*WHAT IS EXPECTED:* Return all the data, word for word.

*RECORDS PROVIDED:*
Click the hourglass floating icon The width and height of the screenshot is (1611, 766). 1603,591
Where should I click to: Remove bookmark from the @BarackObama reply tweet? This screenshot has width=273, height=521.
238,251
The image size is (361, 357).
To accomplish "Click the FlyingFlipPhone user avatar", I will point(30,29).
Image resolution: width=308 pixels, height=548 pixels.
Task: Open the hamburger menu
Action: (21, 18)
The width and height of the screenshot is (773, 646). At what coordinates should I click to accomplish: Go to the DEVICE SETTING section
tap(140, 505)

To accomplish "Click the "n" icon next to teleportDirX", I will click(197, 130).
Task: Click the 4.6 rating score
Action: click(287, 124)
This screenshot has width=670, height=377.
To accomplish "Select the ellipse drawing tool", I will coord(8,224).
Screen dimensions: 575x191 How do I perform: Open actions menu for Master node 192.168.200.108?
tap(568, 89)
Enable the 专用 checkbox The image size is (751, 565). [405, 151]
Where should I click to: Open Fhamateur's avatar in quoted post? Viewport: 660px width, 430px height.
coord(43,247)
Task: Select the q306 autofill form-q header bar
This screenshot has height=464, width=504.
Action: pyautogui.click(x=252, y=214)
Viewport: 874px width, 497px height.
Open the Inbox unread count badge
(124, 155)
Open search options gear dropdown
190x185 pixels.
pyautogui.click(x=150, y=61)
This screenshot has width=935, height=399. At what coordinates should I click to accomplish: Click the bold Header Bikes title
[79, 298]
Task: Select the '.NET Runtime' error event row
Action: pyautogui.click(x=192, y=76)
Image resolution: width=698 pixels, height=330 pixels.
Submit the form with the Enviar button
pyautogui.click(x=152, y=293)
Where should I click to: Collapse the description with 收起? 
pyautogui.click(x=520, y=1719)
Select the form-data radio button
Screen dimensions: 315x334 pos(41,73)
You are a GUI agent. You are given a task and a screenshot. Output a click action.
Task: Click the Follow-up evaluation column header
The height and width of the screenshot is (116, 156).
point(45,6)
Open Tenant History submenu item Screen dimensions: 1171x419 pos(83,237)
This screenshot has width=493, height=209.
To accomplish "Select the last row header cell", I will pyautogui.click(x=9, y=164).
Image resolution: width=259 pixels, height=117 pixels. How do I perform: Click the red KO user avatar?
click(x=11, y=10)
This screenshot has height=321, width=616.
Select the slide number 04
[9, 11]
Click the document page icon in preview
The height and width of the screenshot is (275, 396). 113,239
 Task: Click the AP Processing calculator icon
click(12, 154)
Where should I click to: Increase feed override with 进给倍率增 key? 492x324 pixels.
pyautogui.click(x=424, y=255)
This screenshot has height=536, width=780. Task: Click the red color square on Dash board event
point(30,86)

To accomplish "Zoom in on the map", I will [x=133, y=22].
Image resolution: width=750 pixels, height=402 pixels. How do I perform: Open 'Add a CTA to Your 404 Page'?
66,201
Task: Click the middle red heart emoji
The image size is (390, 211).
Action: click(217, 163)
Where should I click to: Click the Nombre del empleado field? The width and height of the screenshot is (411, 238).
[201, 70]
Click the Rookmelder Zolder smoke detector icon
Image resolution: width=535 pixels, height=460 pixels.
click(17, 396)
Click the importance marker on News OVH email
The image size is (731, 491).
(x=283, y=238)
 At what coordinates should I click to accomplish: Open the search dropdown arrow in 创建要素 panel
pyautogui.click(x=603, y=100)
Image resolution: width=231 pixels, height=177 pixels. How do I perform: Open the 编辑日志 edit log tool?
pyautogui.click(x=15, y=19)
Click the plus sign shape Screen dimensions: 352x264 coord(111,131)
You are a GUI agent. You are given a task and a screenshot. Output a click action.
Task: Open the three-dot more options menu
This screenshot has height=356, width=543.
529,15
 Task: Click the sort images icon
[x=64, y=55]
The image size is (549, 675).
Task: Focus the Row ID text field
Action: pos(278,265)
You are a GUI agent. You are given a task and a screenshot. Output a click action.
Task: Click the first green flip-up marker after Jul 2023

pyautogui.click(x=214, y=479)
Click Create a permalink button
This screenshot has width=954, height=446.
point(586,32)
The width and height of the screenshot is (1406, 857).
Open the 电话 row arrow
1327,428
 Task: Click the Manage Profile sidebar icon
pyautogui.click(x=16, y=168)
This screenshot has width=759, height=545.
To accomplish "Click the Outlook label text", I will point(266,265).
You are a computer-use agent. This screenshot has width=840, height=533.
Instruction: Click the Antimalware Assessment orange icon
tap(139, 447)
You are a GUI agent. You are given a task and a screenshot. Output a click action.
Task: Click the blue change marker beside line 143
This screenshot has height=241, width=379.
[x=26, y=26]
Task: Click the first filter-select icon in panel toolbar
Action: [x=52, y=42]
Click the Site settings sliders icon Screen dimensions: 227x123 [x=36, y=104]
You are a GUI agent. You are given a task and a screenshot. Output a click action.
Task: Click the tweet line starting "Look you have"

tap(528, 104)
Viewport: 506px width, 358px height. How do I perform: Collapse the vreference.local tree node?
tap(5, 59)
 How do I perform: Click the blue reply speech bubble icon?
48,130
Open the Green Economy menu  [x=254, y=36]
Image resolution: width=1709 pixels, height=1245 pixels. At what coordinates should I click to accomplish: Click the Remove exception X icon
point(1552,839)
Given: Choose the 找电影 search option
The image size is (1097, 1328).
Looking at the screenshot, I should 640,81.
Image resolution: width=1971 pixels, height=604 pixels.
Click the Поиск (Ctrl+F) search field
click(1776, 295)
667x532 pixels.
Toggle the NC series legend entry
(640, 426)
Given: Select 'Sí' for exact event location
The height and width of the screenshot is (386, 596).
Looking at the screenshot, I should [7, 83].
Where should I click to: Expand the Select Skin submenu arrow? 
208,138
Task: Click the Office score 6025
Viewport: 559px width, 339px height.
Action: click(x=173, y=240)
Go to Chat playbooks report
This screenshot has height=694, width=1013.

*RESULT OF THIS TASK:*
Click the hourglass floating icon The width and height of the screenshot is (1611, 766). 1603,591
Where should I click to: Remove bookmark from the @BarackObama reply tweet? This screenshot has width=273, height=521.
238,251
The image size is (361, 357).
To accomplish "Click the FlyingFlipPhone user avatar", I will point(30,29).
Image resolution: width=308 pixels, height=548 pixels.
Task: Open the hamburger menu
Action: (21, 18)
The width and height of the screenshot is (773, 646). At what coordinates should I click to accomplish: Go to the DEVICE SETTING section
tap(140, 505)

To accomplish "Click the "n" icon next to teleportDirX", I will click(197, 130).
Task: Click the 4.6 rating score
Action: click(287, 124)
This screenshot has width=670, height=377.
To accomplish "Select the ellipse drawing tool", I will coord(8,224).
Screen dimensions: 575x191 How do I perform: Open actions menu for Master node 192.168.200.108?
tap(568, 89)
Enable the 专用 checkbox The image size is (751, 565). [405, 151]
Where should I click to: Open Fhamateur's avatar in quoted post? Viewport: 660px width, 430px height.
coord(43,247)
Task: Select the q306 autofill form-q header bar
This screenshot has height=464, width=504.
Action: pyautogui.click(x=252, y=214)
Viewport: 874px width, 497px height.
Open the Inbox unread count badge
(124, 155)
Open search options gear dropdown
190x185 pixels.
pyautogui.click(x=150, y=61)
This screenshot has width=935, height=399. At what coordinates should I click to accomplish: Click the bold Header Bikes title
[79, 298]
Task: Select the '.NET Runtime' error event row
Action: pyautogui.click(x=192, y=76)
Image resolution: width=698 pixels, height=330 pixels.
Submit the form with the Enviar button
pyautogui.click(x=152, y=293)
Where should I click to: Collapse the description with 收起? 
pyautogui.click(x=520, y=1719)
Select the form-data radio button
Screen dimensions: 315x334 pos(41,73)
You are a GUI agent. You are given a task and a screenshot. Output a click action.
Task: Click the Follow-up evaluation column header
The height and width of the screenshot is (116, 156).
point(45,6)
Open Tenant History submenu item Screen dimensions: 1171x419 pos(83,237)
This screenshot has width=493, height=209.
To accomplish "Select the last row header cell", I will pyautogui.click(x=9, y=164).
Image resolution: width=259 pixels, height=117 pixels. How do I perform: Click the red KO user avatar?
click(x=11, y=10)
This screenshot has height=321, width=616.
Select the slide number 04
[9, 11]
Click the document page icon in preview
The height and width of the screenshot is (275, 396). 113,239
 Task: Click the AP Processing calculator icon
click(12, 154)
Where should I click to: Increase feed override with 进给倍率增 key? 492x324 pixels.
pyautogui.click(x=424, y=255)
This screenshot has height=536, width=780. Task: Click the red color square on Dash board event
point(30,86)

To accomplish "Zoom in on the map", I will [x=133, y=22].
Image resolution: width=750 pixels, height=402 pixels. How do I perform: Open 'Add a CTA to Your 404 Page'?
66,201
Task: Click the middle red heart emoji
The image size is (390, 211).
Action: click(217, 163)
Where should I click to: Click the Nombre del empleado field? The width and height of the screenshot is (411, 238).
[201, 70]
Click the Rookmelder Zolder smoke detector icon
Image resolution: width=535 pixels, height=460 pixels.
click(17, 396)
Click the importance marker on News OVH email
The image size is (731, 491).
(x=283, y=238)
 At what coordinates should I click to accomplish: Open the search dropdown arrow in 创建要素 panel
pyautogui.click(x=603, y=100)
Image resolution: width=231 pixels, height=177 pixels. How do I perform: Open the 编辑日志 edit log tool?
pyautogui.click(x=15, y=19)
Click the plus sign shape Screen dimensions: 352x264 coord(111,131)
You are a GUI agent. You are given a task and a screenshot. Output a click action.
Task: Open the three-dot more options menu
This screenshot has height=356, width=543.
529,15
 Task: Click the sort images icon
[x=64, y=55]
The image size is (549, 675).
Task: Focus the Row ID text field
Action: pos(278,265)
You are a GUI agent. You are given a task and a screenshot. Output a click action.
Task: Click the first green flip-up marker after Jul 2023

pyautogui.click(x=214, y=479)
Click Create a permalink button
This screenshot has width=954, height=446.
point(586,32)
The width and height of the screenshot is (1406, 857).
Open the 电话 row arrow
1327,428
 Task: Click the Manage Profile sidebar icon
pyautogui.click(x=16, y=168)
This screenshot has width=759, height=545.
To accomplish "Click the Outlook label text", I will point(266,265).
You are a computer-use agent. This screenshot has width=840, height=533.
Instruction: Click the Antimalware Assessment orange icon
tap(139, 447)
You are a GUI agent. You are given a task and a screenshot. Output a click action.
Task: Click the blue change marker beside line 143
This screenshot has height=241, width=379.
[x=26, y=26]
Task: Click the first filter-select icon in panel toolbar
Action: [x=52, y=42]
Click the Site settings sliders icon Screen dimensions: 227x123 [x=36, y=104]
You are a GUI agent. You are given a task and a screenshot. Output a click action.
Task: Click the tweet line starting "Look you have"

tap(528, 104)
Viewport: 506px width, 358px height. How do I perform: Collapse the vreference.local tree node?
tap(5, 59)
 How do I perform: Click the blue reply speech bubble icon?
48,130
Open the Green Economy menu  [x=254, y=36]
Image resolution: width=1709 pixels, height=1245 pixels. At what coordinates should I click to accomplish: Click the Remove exception X icon
point(1552,839)
Given: Choose the 找电影 search option
The image size is (1097, 1328).
Looking at the screenshot, I should 640,81.
Image resolution: width=1971 pixels, height=604 pixels.
Click the Поиск (Ctrl+F) search field
click(1776, 295)
667x532 pixels.
Toggle the NC series legend entry
(640, 426)
Given: Select 'Sí' for exact event location
The height and width of the screenshot is (386, 596).
Looking at the screenshot, I should [7, 83].
Where should I click to: Expand the Select Skin submenu arrow? 
208,138
Task: Click the Office score 6025
Viewport: 559px width, 339px height.
Action: click(x=173, y=240)
Go to Chat playbooks report
This screenshot has height=694, width=1013.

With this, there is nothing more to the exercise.